Brief: Reproduce the data below with "checkbox" changed to "toggle switch" and everything else left as is. Omit the pictures from your answer.

— START Available records —

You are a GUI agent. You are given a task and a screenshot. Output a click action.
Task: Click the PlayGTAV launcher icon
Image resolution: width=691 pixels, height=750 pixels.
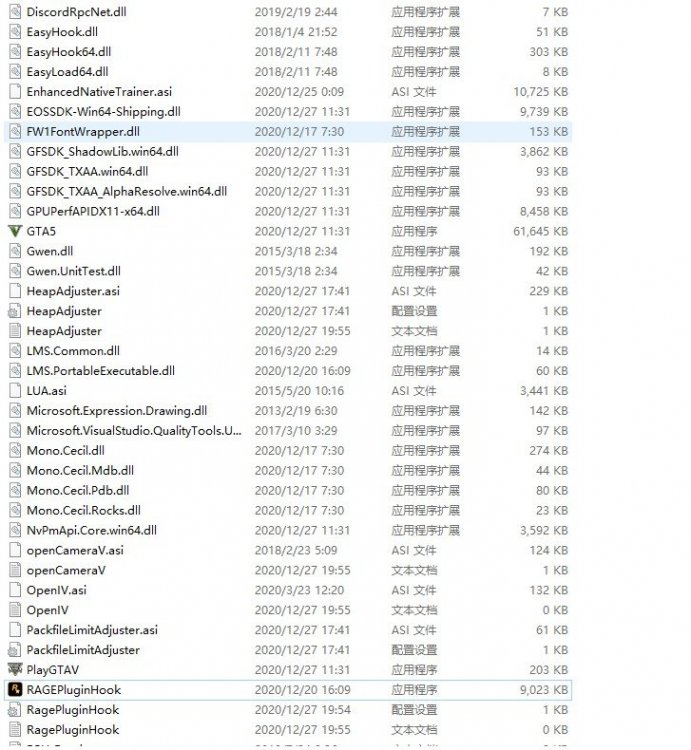pyautogui.click(x=14, y=669)
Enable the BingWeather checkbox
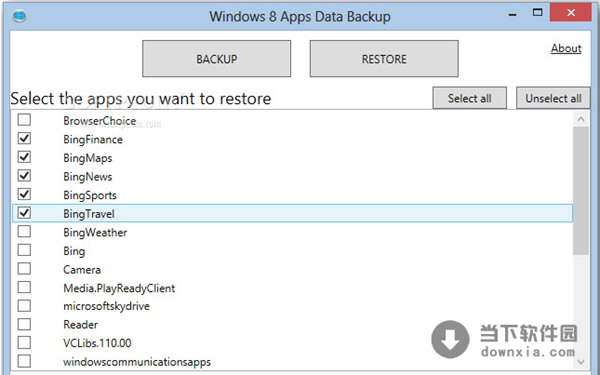The width and height of the screenshot is (600, 375). pyautogui.click(x=24, y=232)
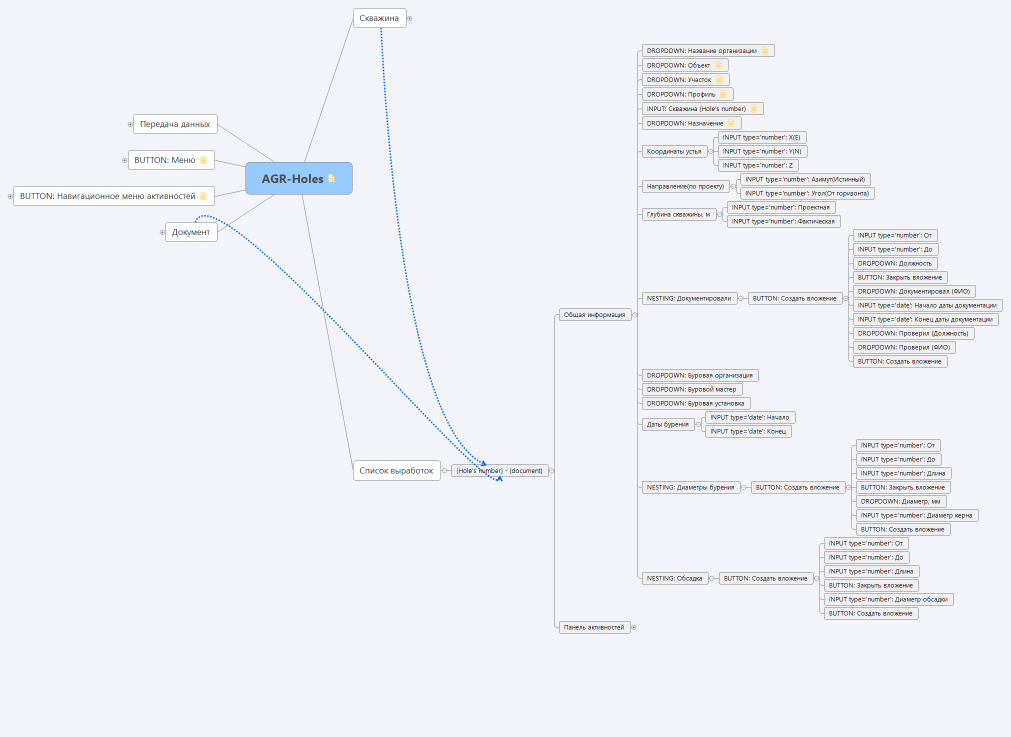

— END Available records —

Reply:
You are a GUI agent. You are given a task and a screenshot. Output a click action.
Task: Click the PlayGTAV launcher icon
Image resolution: width=691 pixels, height=750 pixels.
pyautogui.click(x=14, y=669)
Enable the BingWeather toggle switch
The width and height of the screenshot is (600, 375). pyautogui.click(x=24, y=232)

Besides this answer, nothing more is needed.